Sharon Andrews, 54, is one of the first graduates, and has achieved a Bachelor of Education (Secondary).
“The GYO program was instrumental in helping me balance my studies with my work commitments,” Andrews says.
“It provided a flexible and supportive environment where I could develop my teaching skills while staying connected to my school community.”
Andrews has worked as a SLSO at a Dubbo school before and during her studies, and says when COVID hit and teacher shortages became more apparent, she knew taking that next step was the right decision for her.
“I realised how important it was to support students through such a difficult time,” she says.
“Starting something new later in life was daunting, but through perseverance and a commitment to education, I achieved what once felt out of reach.”
It’s well known that the ongoing teacher supply crisis should probably be more accurately be referred to as a ‘retention crisis’, with a plentiful influx of teachers entering the system being countered by even more educators exiting the profession.
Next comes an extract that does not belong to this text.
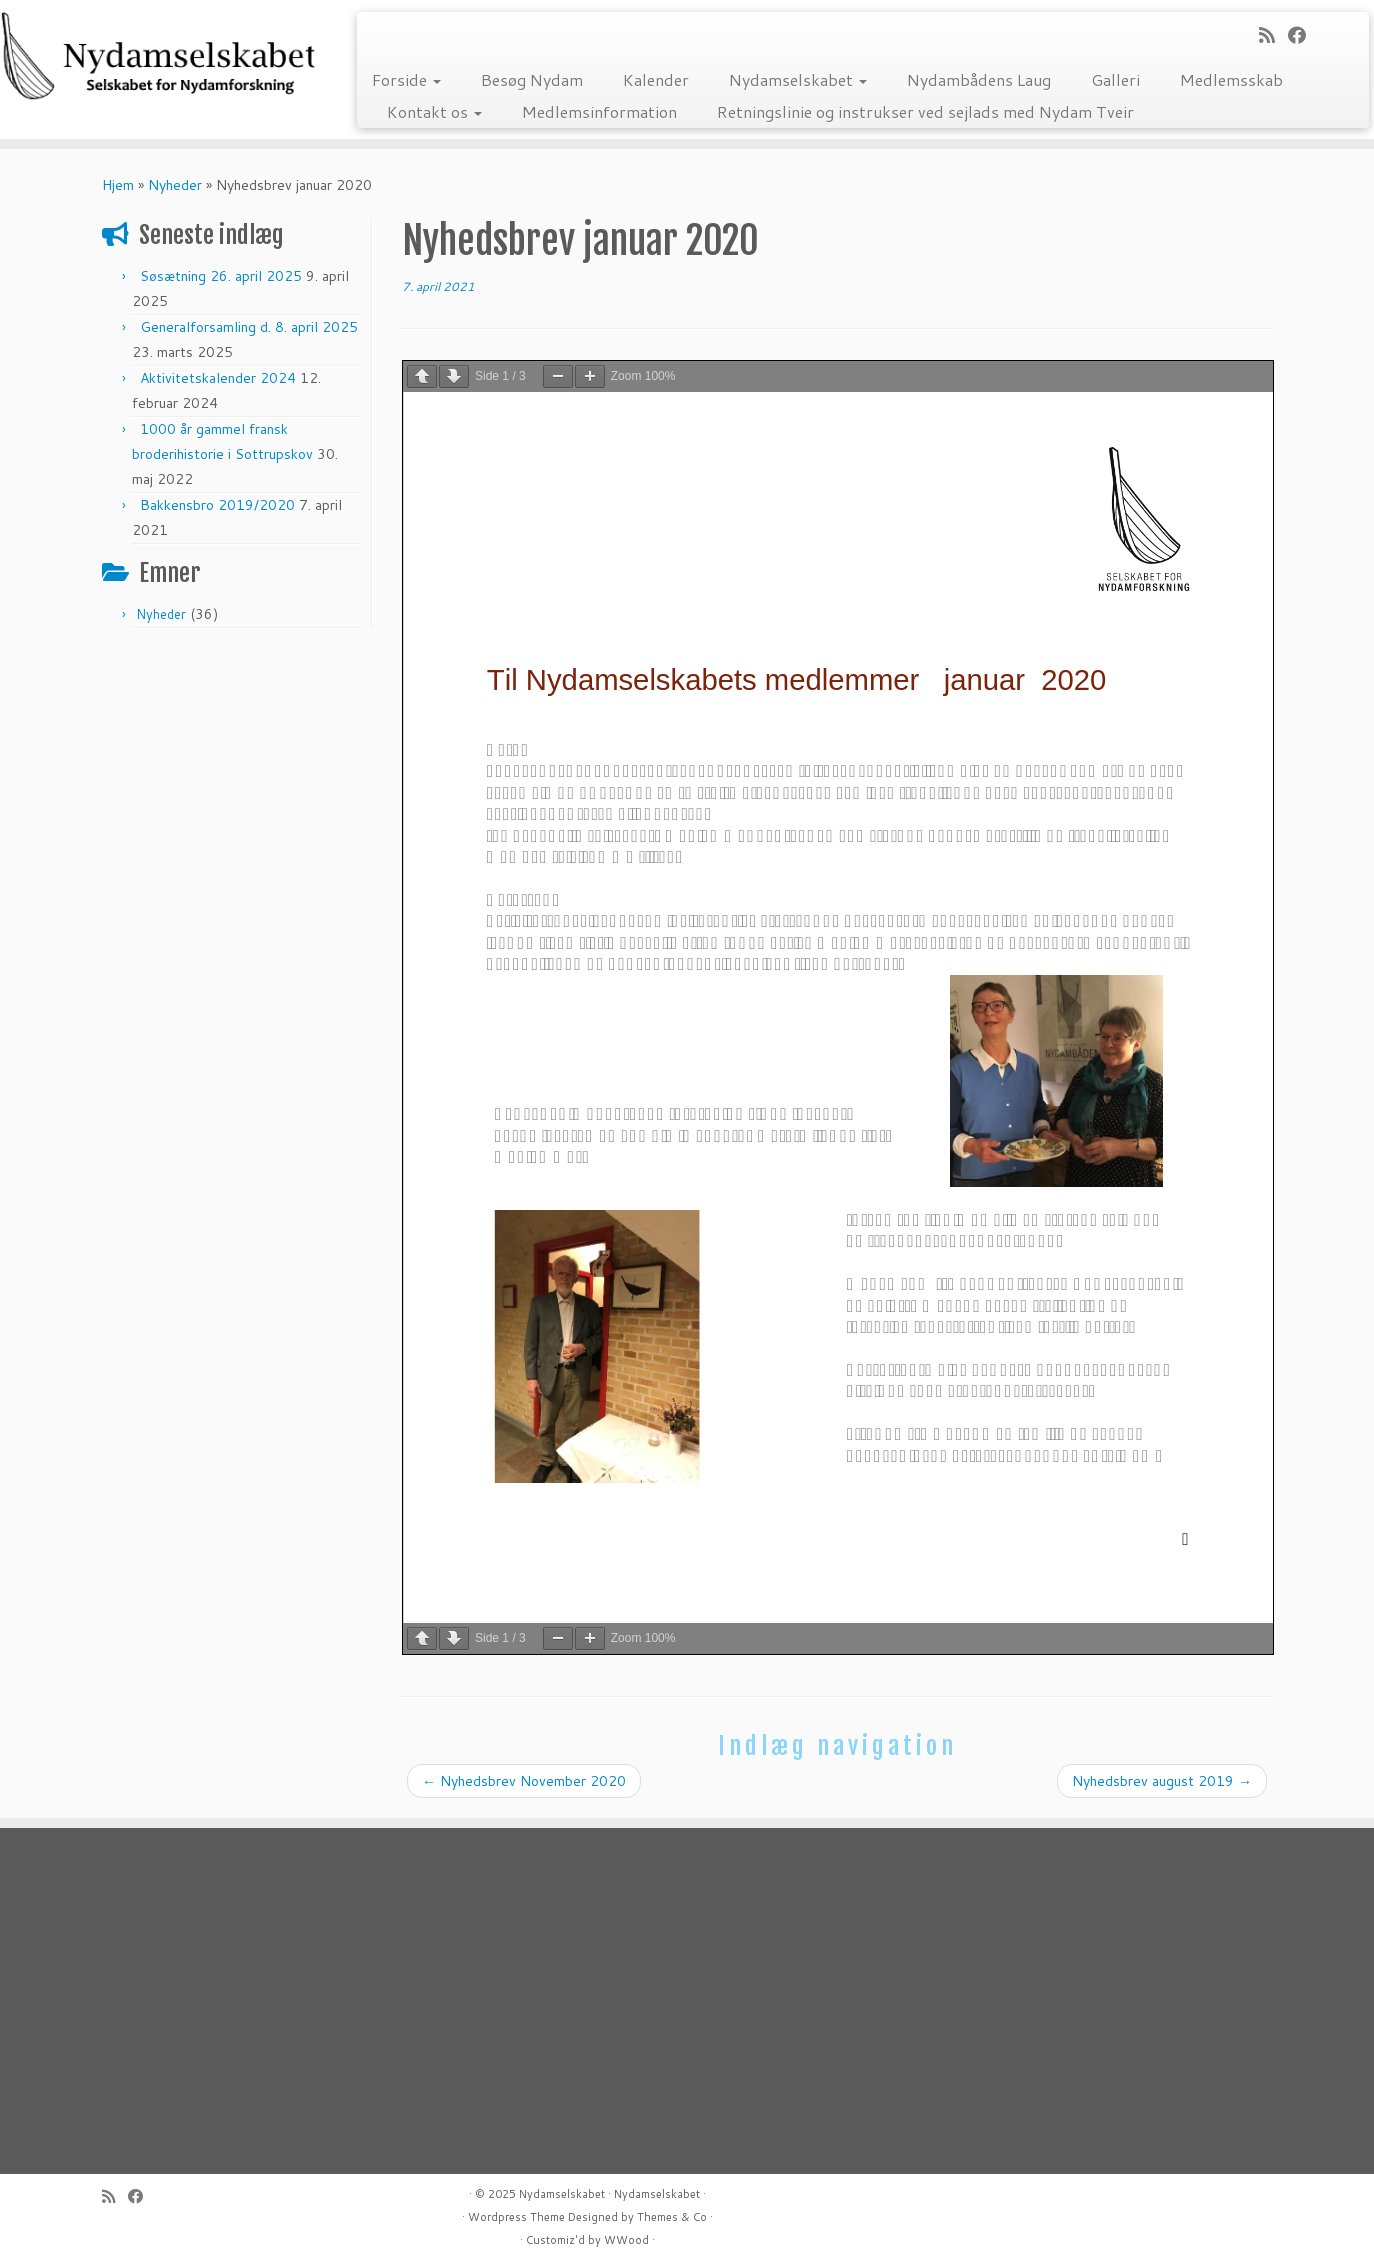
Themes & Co (672, 2217)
Murray also leads the Collaborative Teacher’s Aid Pathway (CTAP) at Charles Sturt, an in-house program which at present includes 800 teachers aids or school support staff re-training to become teachers.
She says programs such as CTAP and funding initiatives like GYOTT and GYOLTP are far more likely to result in prolonged retention.
“A few years ago we were thinking ‘how are we going to get a retainable cohort of teachers who know what they’re in for, who don’t just think that they love working with kids because they have some nephews, that kind of thing, who are these people?’
“It wasn’t always working to get accountants retrained as maths teachers, for example, or people who are working in science organisations or as writers to become teachers.”
Murray says it can prove ‘really tricky’ to bridge the gap from working in an office environment every day to entering a bustling, dynamic classroom.
“It’s such a cultural difference in the type of work that you do and the environment that you work in,” she says.
“So for those people who really know what they’re getting themselves in for, it’s a great profession.
“They know the rewards and they know that the hard work and the time consuming hours and the reporting and the writing up of everything that you’re doing – all that kind of thing – they know that that’s important and they know how rewarding it is when they see children learning and children growing.”
All 360 of the GYOTT cohort has worked for at least two years in schools and are acutely aware of the demands of the job.
“In those final placements, when they (ITE students) have applied for conditional accreditation or conditional approval to teach – that can be a real baptism of fire in a way, or a real juncture point, where we see students go through their whole degree and they get to their final placement they go, ‘oh my gosh this isn’t for me, it’s so much work, it’s just it’s too much to manage’.
“Whereas our GYOTT students, the only thing that can be tough to manage is that they’re trying to juggle their own student in Year 12 at the same time as they’re doing their final placement, or their young children … or maybe finances.
“They find the profession less scary or less challenging, it’s just trying to juggle all the other things in their life...”
Unfortunately, NSW Government funding for the GYOTT program is not being renewed for now, although the 360 current participants will benefit for the duration of their studies.
“Charles Sturt University is keen to continue our successful partnership with the NSW Department of Education in future projects,” Murray says.
“[For now, though] this is just the start of many more wonderful GYO graduates who will complete their teaching degrees over the next few years, and we can’t wait to support each of their individual journeys toward such a rewarding career.”